At the moment, zgroup uses a single, 64-byte payload for all its messages, including leader election (see below).
I also wanted some sort of leader election capability without depending on an external lock service. At the moment, zgroup uses Raft's leader election algorithm sub-protocol (without the log management) to achieve this. I should note that Raft's leader election algorithm depends on stable membership for it work properly, so zgroup's leader election is a best-effort basis only; split-brain can still happen while the cluster size is still changing. Additional code guards are added to minimize split-brain in these scenarios but it's not completely eliminated. In my use-case (and testing), gradual cluster size changes are mostly stable, while sudden changes with huge size deltas are not. For example, a big, sudden jump from three nodes (zgroup's minimum size) to, say, a hundred, due to autoscaling, would cause a split-brain. Once the target size is achieved however, a single leader will always be elected.

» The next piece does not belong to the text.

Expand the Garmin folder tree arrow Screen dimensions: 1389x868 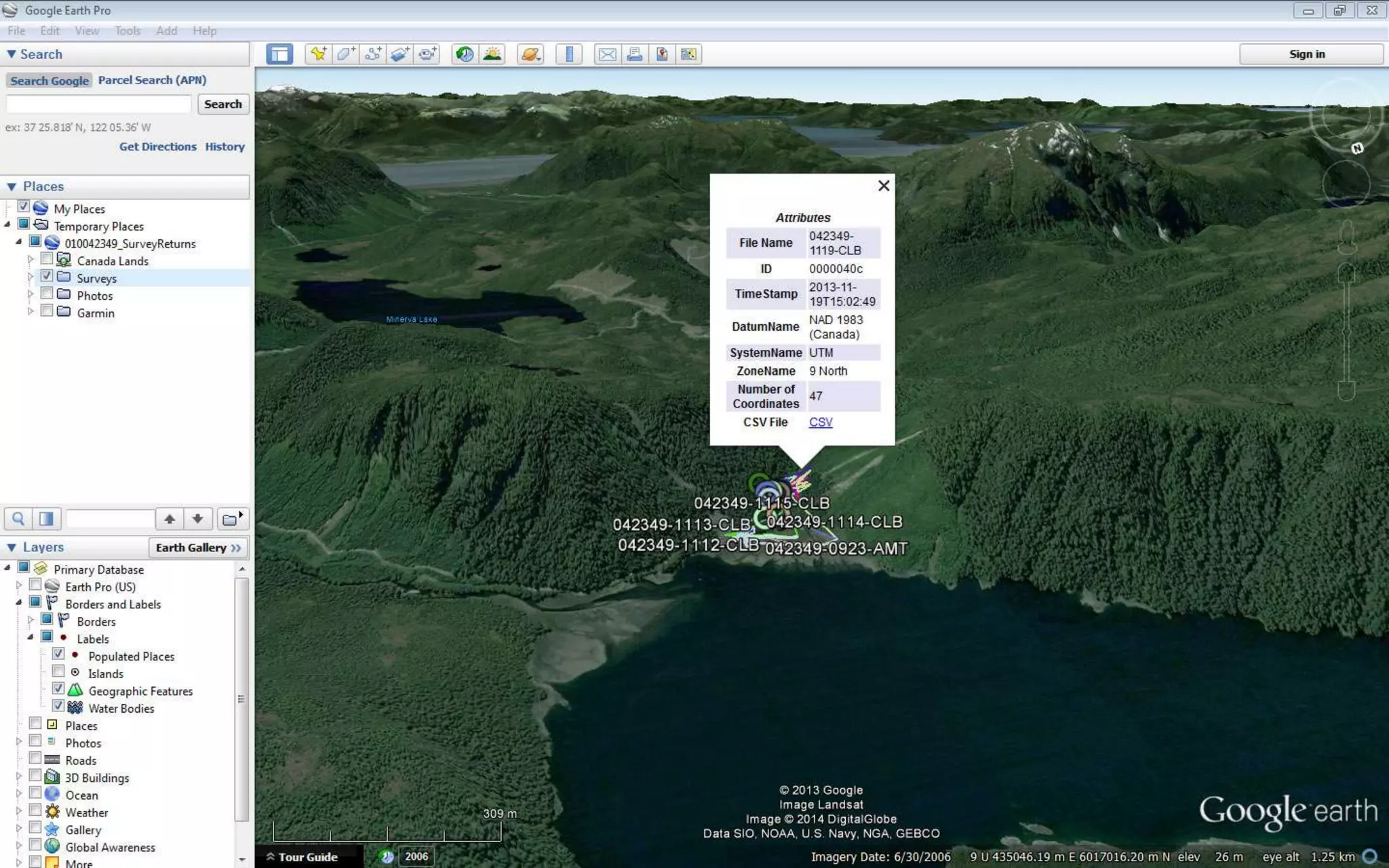(x=30, y=312)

A note on Raft's random timeout range during leader election: zgroup's leader tracks ping latency averages and attempts to adjust the timeout range accordingly to accomodate for cluster size changes overtime.
For a node to join an existing cluster, it needs a joining address. While zgroup exposes a join()

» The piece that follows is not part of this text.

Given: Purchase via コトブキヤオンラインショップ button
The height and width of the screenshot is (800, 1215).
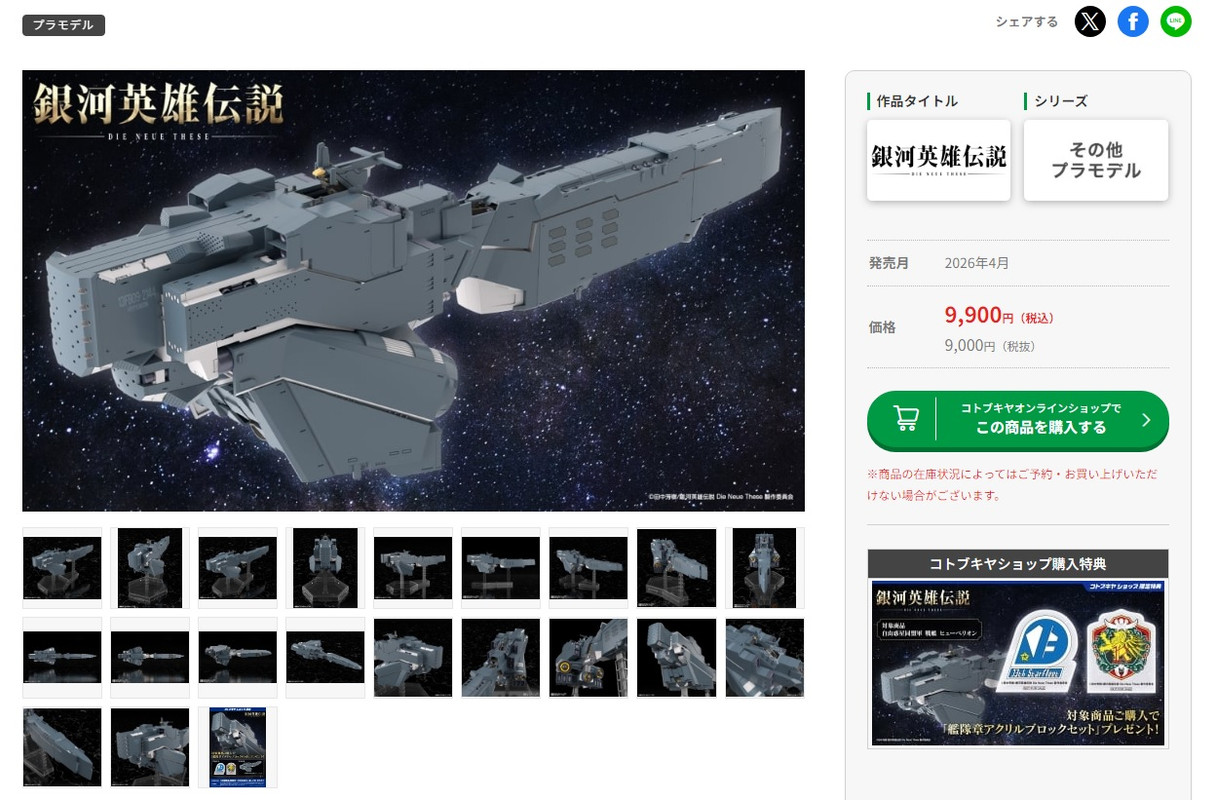Looking at the screenshot, I should 1018,420.
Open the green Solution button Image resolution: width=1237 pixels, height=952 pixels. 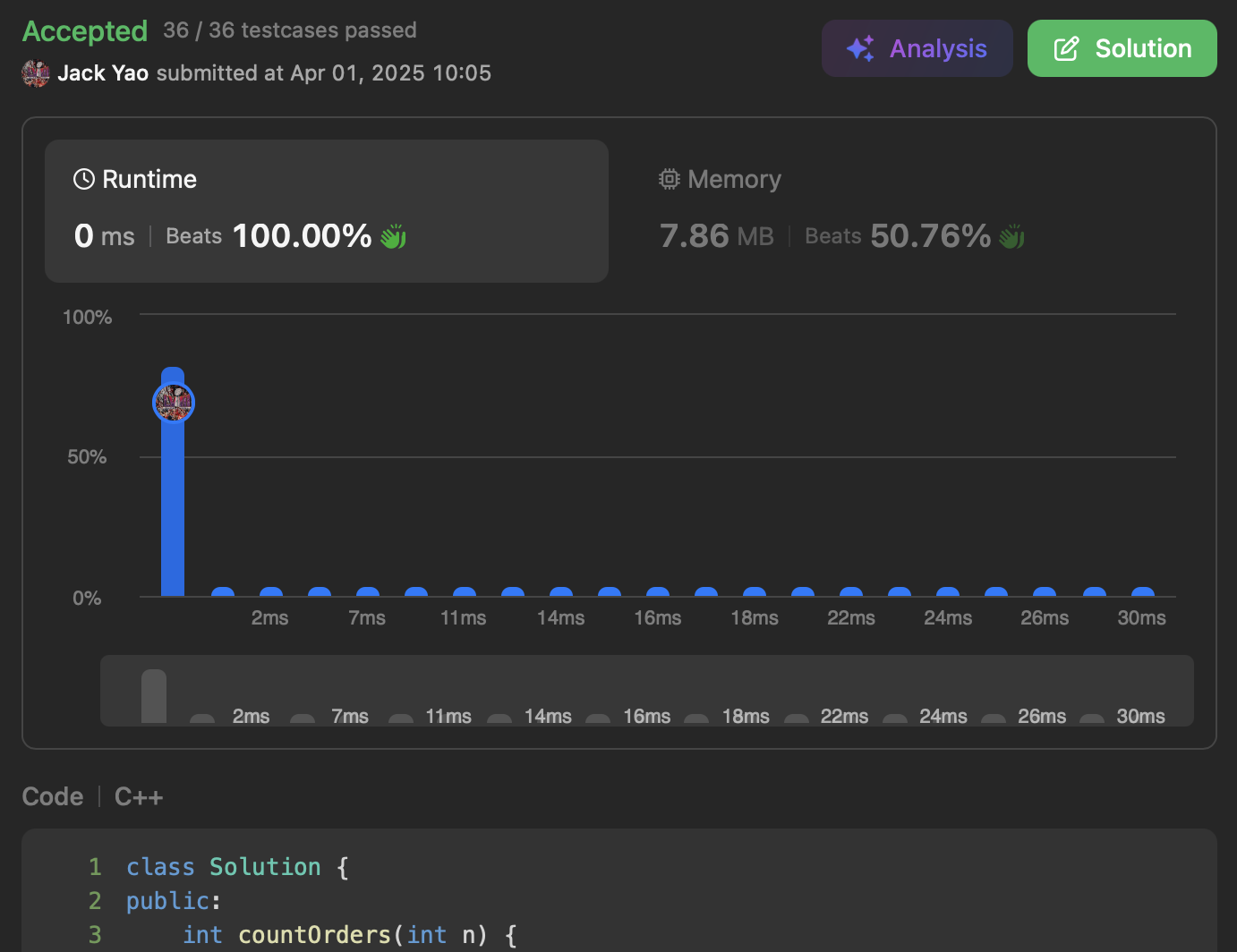point(1122,48)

function for this, it also provides a callback mechanism, providing callers with a join address. This address can then be stored to an external store for the other nodes to use. Internally, zgroup uses the node with the highest IP(v4) address in the group.
A sample binary is provided to show a way to use the library. There are two ways to run the sample:
# Build the sample binary:
$ zig build --summary all
# Run the 1st process. The expected args look like:
#
# ./zgroup groupname member_ip:port [join_ip:port]
#
# Run the first process (join to self).
$ ./zig-out/bin/zgroup group1 0.0.0.0:8080 0.0.0.0:8080
# Then you can run additional instances.
# Join through the 1st process/node (different terminal):
$ ./zig-out/bin/zgroup group1 0.0.0.0:8081 0.0.0.0:8080
# Join through the 2nd process/node (different terminal):
$ ./zig-out/bin/zgroup group1 0.0.0.0:8082 0.0.0.0:8081
# Join through the 1st process/node (different terminal):
$ ./zig-out/bin/zgroup group1 0.0.0.0:8083 0.0.0.0:8080
# and so on...
If configured, the sample binary uses a free service, https://keyvalue.immanuel.co/, as a store for the join address.

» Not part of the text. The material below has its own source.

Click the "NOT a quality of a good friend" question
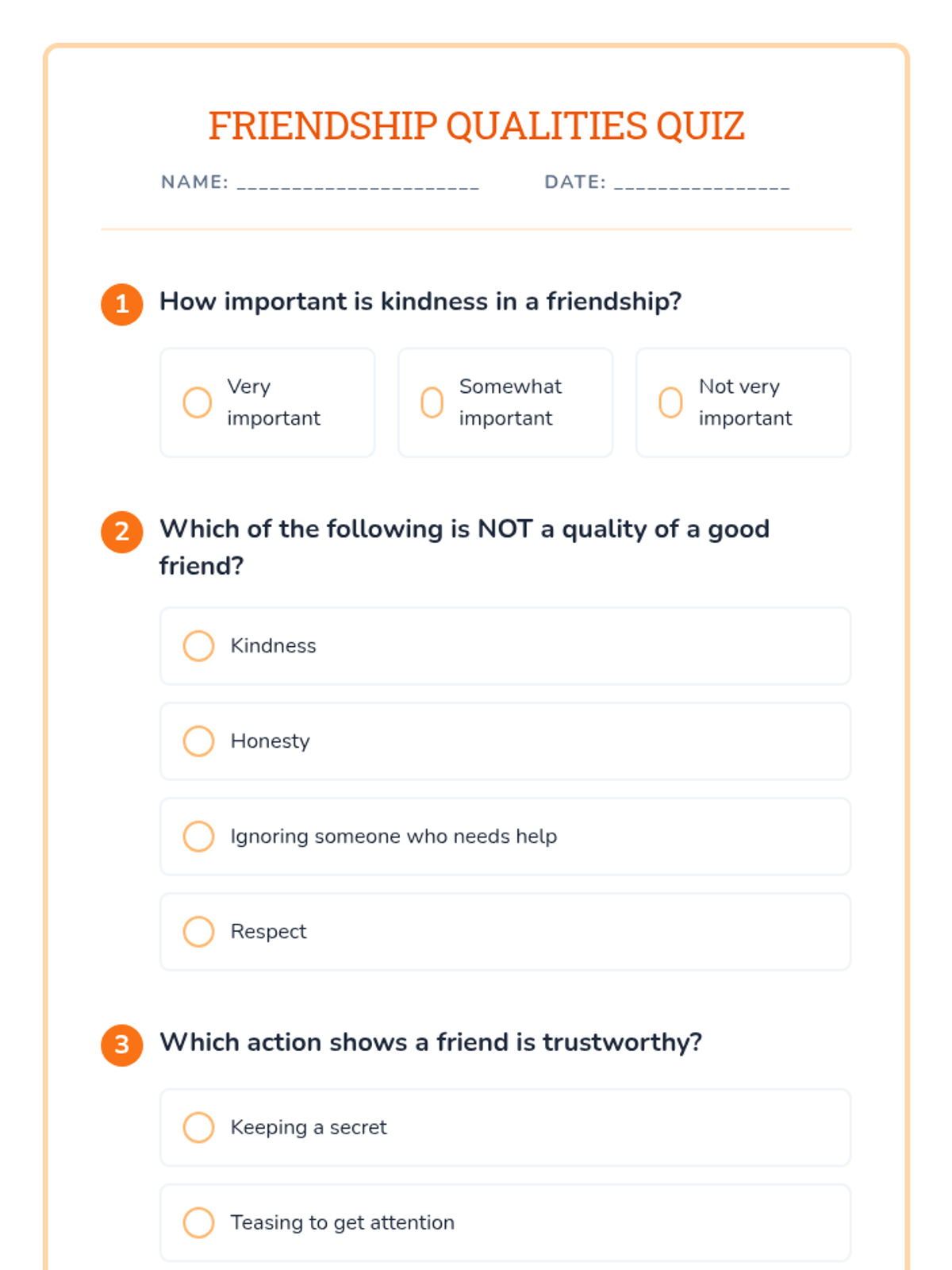952x1270 pixels. point(464,547)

# Build the sample binary:
$ zig build --summary all
# Generate UUID:
$ uuidgen
{output}
# Run the 1st process. The expected args look like:
#
# ./zgroup groupname member_ip:port
#
# Run the first process:
$ ZGROUP_JOIN_PREFIX={output} ./zig-out/bin/zgroup group1 0.0.0.0:8080
# Add a second node (different terminal):
$ ZGROUP_JOIN_PREFIX={output} ./zig-out/bin/zgroup group1 0.0.0.0:8081
# Add a third node (different terminal):
$ ZGROUP_JOIN_PREFIX={output} ./zig-out/bin/zgroup group1 0.0.0.0:8082
# Add a fourth node (different terminal):
$ ZGROUP_JOIN_PREFIX={output} ./zig-out/bin/zgroup group1 0.0.0.0:8083
# and so on...
A sample Kubernetes deployment file is provided to try zgroup on Kubernetes Deployments. Before deploying though, make sure to update the ZGROUP_JOIN_PREFIX
environment variable, like so:
# Generate UUID:
$ uuidgen
{output}
# Update the 'value' part with your output.
...
- name: ZGROUP_JOIN_PREFIX
value: "{output}"
...
# Deploy to Kubernetes:
$ kubectl create -f k8s.yaml
# You will notice some initial errors in the logs.
# Wait for a while before the K/V store is updated.
A sample startup script is provided to try zgroup on a GCP MIG. Before deploying though, make sure to update the ZGROUP_JOIN_PREFIX
value in the script, like so:
# Generate UUID:
$ uuidgen
{output}
# Update the 'value' part of ZGROUP_JOIN_PREFIX with your output.
...
ZGROUP_JOIN_PREFIX={output} ./zgroup group1 ...
# Create an instance template:
$ gcloud compute instance-templates create zgroup-tmpl
--machine-type e2-micro
--metadata=startup-script=''"$(cat startup-gcp-mig.sh)"''
# Create a regional MIG:
$ gcloud compute instance-groups managed create rmig
--template zgroup-tmpl --size 3 --region {your-region}
# You can view the logs through:
$ tail -f /var/log/messages
A sample startup script is provided to try zgroup on an AWS ASG. Before deploying though, make sure to update the ZGROUP_JOIN_PREFIX
value in the script, like so:
# Generate UUID:
$ uuidgen
{output}
# Update the 'value' part of ZGROUP_JOIN_PREFIX with your output.
...
ZGROUP_JOIN_PREFIX={output} ./zgroup group1 ...
# Create a launch template. ImageId here is Amazon Linux, default VPC.
# (Added newlines for readability. Might not run when copied as is.)
$ aws ec2 create-launch-template
--launch-template-name zgroup-lt
--version-description version1
--launch-template-data '
{
"UserData":"'"$(cat startup-aws-asg.sh | base64 -w 0)"'",
"ImageId":"ami-0f75d1a8c9141bd00",
"InstanceType":"t2.micro"
}'
# Create the ASG:
$ aws autoscaling create-auto-scaling-group
--auto-scaling-group-name zgroup-asg
--launch-template LaunchTemplateName=zgroup-lt,Version='1'
--min-size 3
--max-size 3
--availability-zones {target-zone}
# You can view the logs through:
$ [sudo] journalctl -f
To get the current members of the group, you can try something like:
const members = try fleet.getMembers(gpa.allocator());
defer members.deinit();
for (members.items, 0..) |v, i| {
defer gpa.allocator().free(v);
log.info("member[{d}]: {s}", .{ i, v });
}
The tricky part of using zgroup is configuring the timeouts to optimize state dissemination and convergence. The current implementation was only tested within a local network.
PR's are welcome.